In terms of how this led to a split inside me, I either presented this hyperreactive, neurotic, emotional persona to receive love, or I sat quietly in the background, both exhausted from the repeatedly intense experiences and giving my mother a needed break from me. Having this experience for the first twelve years of my life—before I started going through puberty and rejecting the love of my mother—led to a developed split in my personality between someone who was highly reactive, emotional, and expressive, and somebody who was exhausted from that energetically costly display, as well as quietly hiding in the background not causing any issues. Although this type of split is not common to many, it nevertheless explains my bipolar disorder to a T. And since this split was explicitly caused by generational trauma, it defeats the argument that bipolar disorder solely stems from passed-down genetics. In my eyes, it gets passed down from repeated environmental exposures that stem from unhealed generational trauma. The split also doesn’t have to stem from one parent, I have seen many cases where the split is caused by each parent needing the child to be somebody completely different to receive their love. Whatever the cause of the personal division may be, the split child, in my eyes, is the cause of bipolar disorder. And although medication may be effective in treating people with bipolarity, I still believe each bipolar patient has a right to know and understand the personal history that landed them in that spot. Without that awareness, I don’t see a way out of bipolar disorder, and by that I mean learning to tolerate it with deep love and compassion, as well as noticing when you may be becoming that split child again and taking a step back to self-soothe, saving yourself from the drastic highs and lows that come with the split.

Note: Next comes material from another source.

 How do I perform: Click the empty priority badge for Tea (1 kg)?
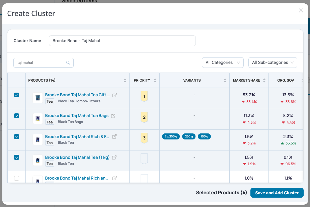tap(144, 159)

¹ Nuss, Philippe. “Anxiety disorders and GABA neurotransmission: a disturbance of modulation.” Neuropsychiatric Disease and Treatment, Volume 11 (2015).

² Cowen, Philip J., and Browning, Michael. “What has serotonin to do with depression?” World Psychiatry, Volume 14.2 (2015).

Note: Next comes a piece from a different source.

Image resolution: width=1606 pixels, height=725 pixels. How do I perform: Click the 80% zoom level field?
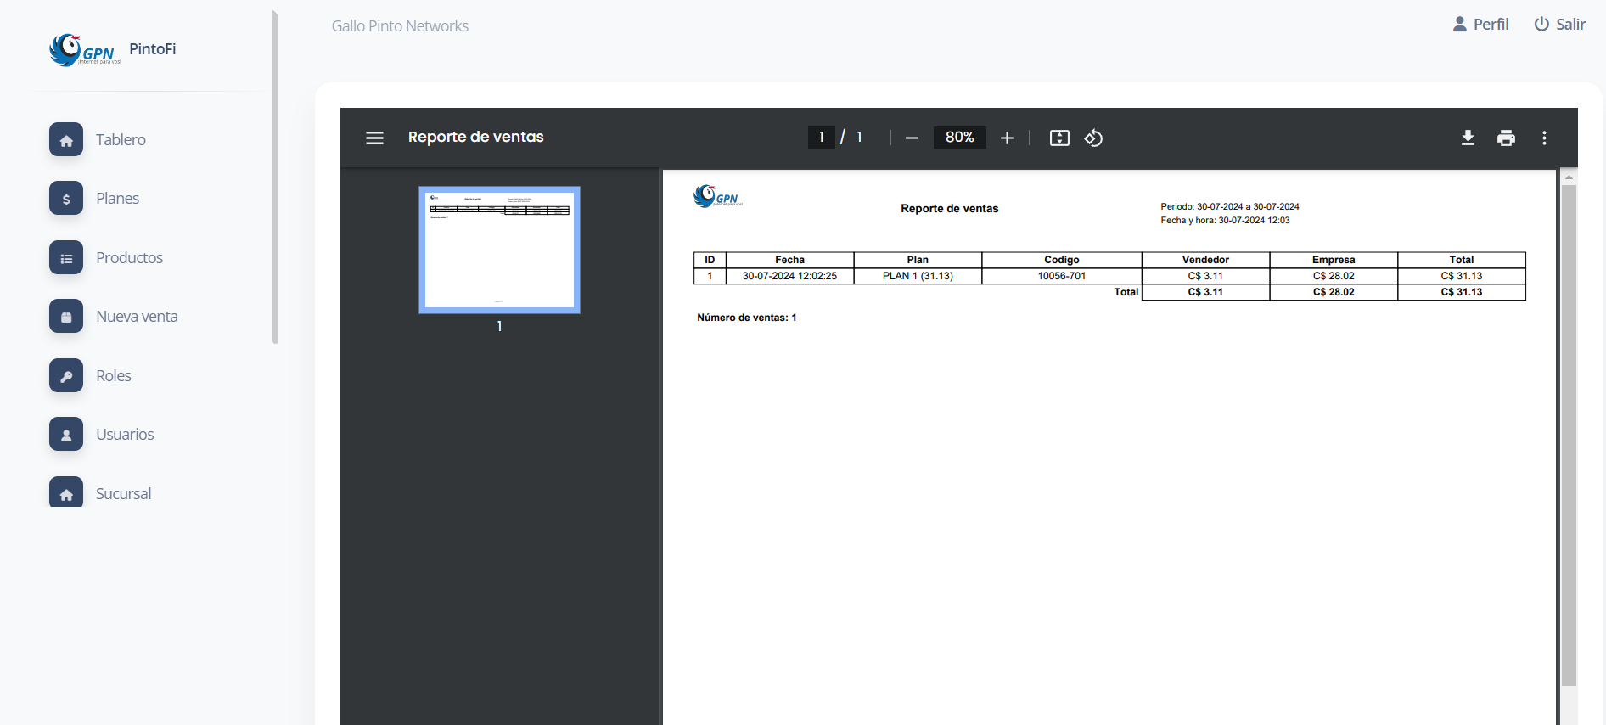(x=959, y=138)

³ Mayor, Susan. “Meta-analysis shows difference between antidepressants and placebo is only significant in severe depression.” BMJ (2008).

⁴ Piore, Adam. “Antidepressants Work Better Than Sugar Pills Only 15 Percent of the Time.” Newsweek Magazine (2022).

⁵ Cacioppo, John T. et al. “Loneliness as a specific risk factor for depressive symptoms: cross-sectional and longitudinal analyses.” Psychology and Aging, Volume 21.1 (2006).

⁶ Tripp, Gail and Wickens, Jeffrey R. “Neurobiology of ADHD.” Neuropharmacology, Volume 57.7-8 (2009).